If the repetitive style of the above paragraph irritates you, then I'd advise you give this book a wide berth. Over 717 pages, it becomes very heavy going indeed and I'm not sure that I would have finished the book, but for the fact that I had a very wet weekend in Northumberland with a lot of time to kill and nothing else to read with me. And by the time I'd come home, I'd got two thirds of the way through the book and, you know, sunk costs and whatnot... Such a style might work fine over the course of a short story, although even there, I am a bit ambivalent, it does have a bit of a 'creative writing exercise' feel to it, but over quarter of a million words...really...
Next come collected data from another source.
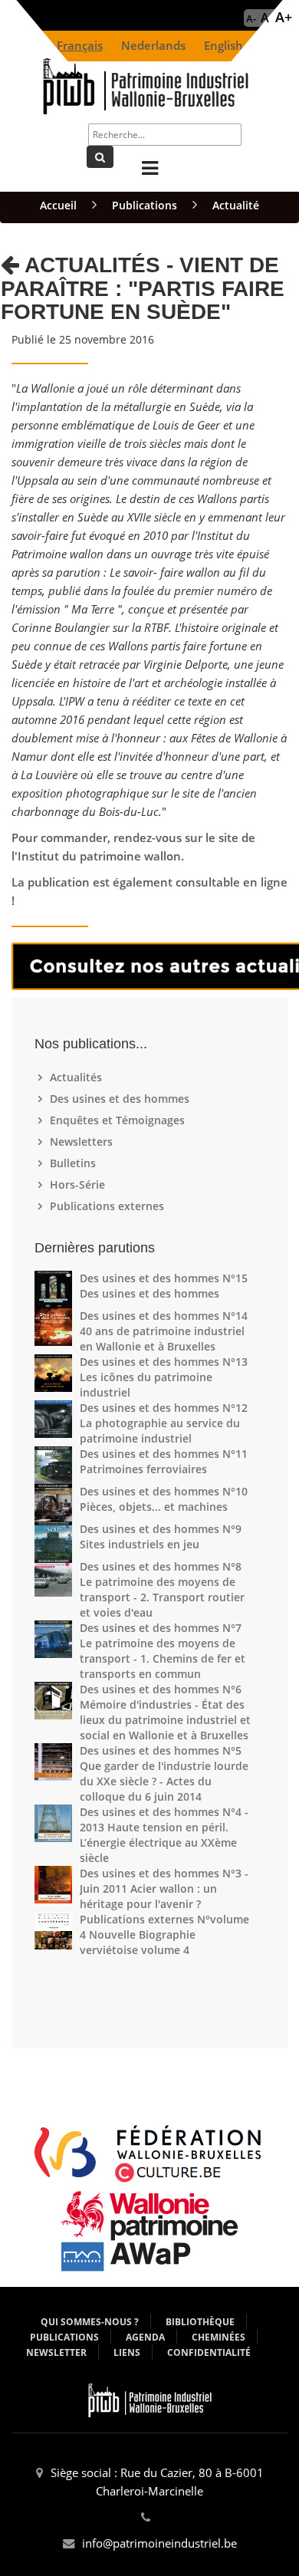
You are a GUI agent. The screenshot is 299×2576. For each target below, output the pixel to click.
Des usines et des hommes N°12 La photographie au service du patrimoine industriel (164, 1423)
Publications (144, 205)
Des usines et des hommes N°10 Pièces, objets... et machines (164, 1499)
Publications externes (109, 1206)
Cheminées (218, 2337)
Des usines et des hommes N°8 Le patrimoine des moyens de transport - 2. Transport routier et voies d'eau (162, 1589)
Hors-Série (79, 1184)
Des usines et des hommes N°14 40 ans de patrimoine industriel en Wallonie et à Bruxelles (164, 1331)
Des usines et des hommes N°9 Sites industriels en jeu (161, 1536)
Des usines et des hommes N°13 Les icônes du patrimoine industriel (164, 1377)
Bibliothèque (200, 2321)
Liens (126, 2352)
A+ (283, 17)
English (223, 46)
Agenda (145, 2337)
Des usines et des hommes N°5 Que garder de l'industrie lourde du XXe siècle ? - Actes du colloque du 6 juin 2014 (164, 1773)
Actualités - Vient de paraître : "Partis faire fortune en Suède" (142, 288)
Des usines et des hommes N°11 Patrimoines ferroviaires (164, 1461)
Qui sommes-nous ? (90, 2321)
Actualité (235, 205)
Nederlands (153, 46)
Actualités (78, 1077)
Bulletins (75, 1163)
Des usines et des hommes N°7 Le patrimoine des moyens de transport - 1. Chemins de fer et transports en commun (162, 1650)
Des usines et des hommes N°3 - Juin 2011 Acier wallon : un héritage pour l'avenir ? (164, 1888)
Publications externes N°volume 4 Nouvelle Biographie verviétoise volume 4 (164, 1934)
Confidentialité (209, 2352)
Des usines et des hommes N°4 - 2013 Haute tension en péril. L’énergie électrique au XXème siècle (164, 1835)
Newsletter (56, 2352)
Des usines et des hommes (121, 1098)
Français (80, 46)
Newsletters (83, 1141)
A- (251, 18)
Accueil (58, 205)
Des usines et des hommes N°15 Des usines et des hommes (164, 1286)
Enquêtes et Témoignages (119, 1120)
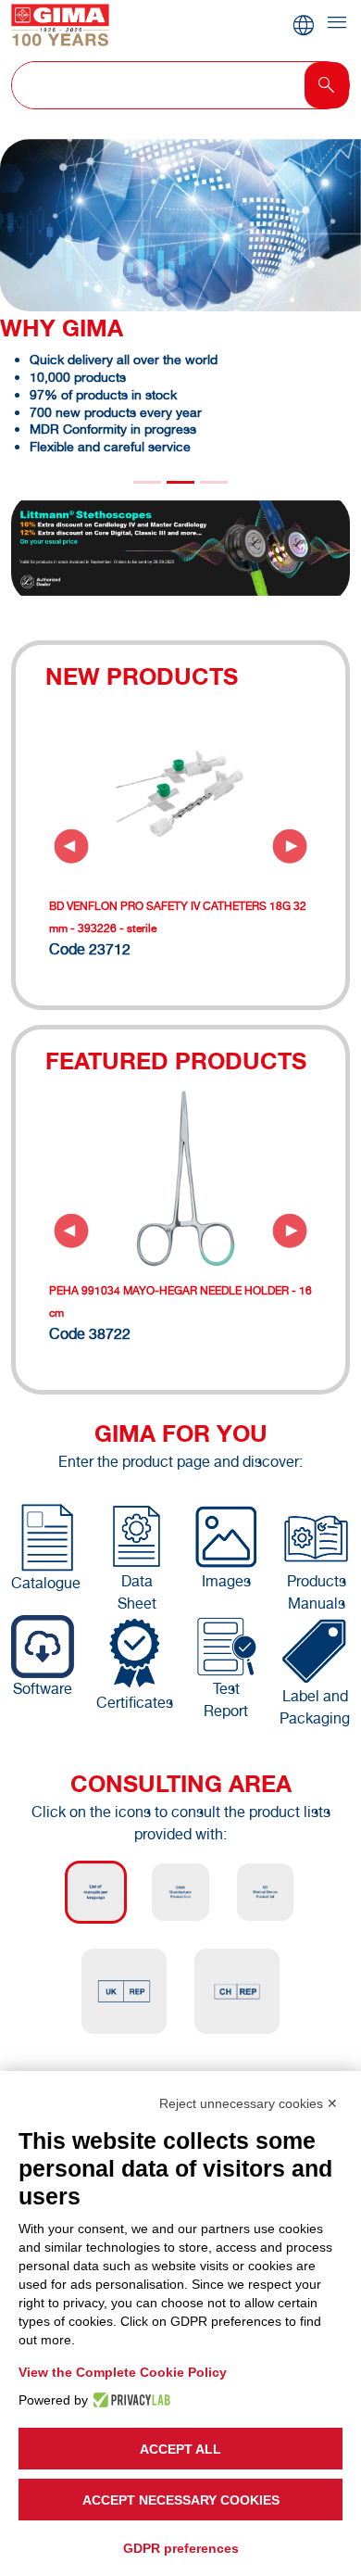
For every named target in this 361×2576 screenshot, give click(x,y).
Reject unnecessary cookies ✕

I'm not sure whether the repetitive, incantatory voice of the novel is aimed at getting across the repetitive, grinding nature of club football: just one damned game after another; the ritualistic, perhaps even quasi-religious nature of following a football team or the way that Shankley saw the world. And that might be a part of my problem with this book. I picked it up because I had read and enjoyed his account of Brian Clough's time at Leeds Utd in 'The Damned United' but truth be told, if football is a religion, then I am Richard Dawkins. Except less childishly peevish. I hope. And perhaps that was my problem. Maybe this book works a lot better if the endless games that it reports on mean something to you. But as it was, large parts of it read like a very, very long shopping list. And unlike 'The Damned United', I'm not sure that this is a book that really works if, like me, you don't really care about football.
That's not to say that the book was entirely without redeeming qualities. While, for much of it, I found it didn't really get under the skin of Shankley, I didn't feel I understood him, the last quarter, which covers the period of his life from his retirement to his death, was a touchingly sad evocation of what it must be like to go from being at the centre of your world to being yesterday's man, on the sidelines, with no clear role. On the face of it, the idea of including a more or less verbatim transcript of a radio interview he gave with then-Prime Minister Harold Wilson sounds like a terrible bit of self-indulgence, but in the context of the book, I thought it actually worked quite well in giving a sense of what the man was really like.
In the end though, this book reminded me of one of those atonal, 'experimental' modern pieces of classical music. In that it might be interesting to aficionados in a chin-strokey way, but I can't imagine many people getting much pleasure from listening to, or as the case may be, reading, it.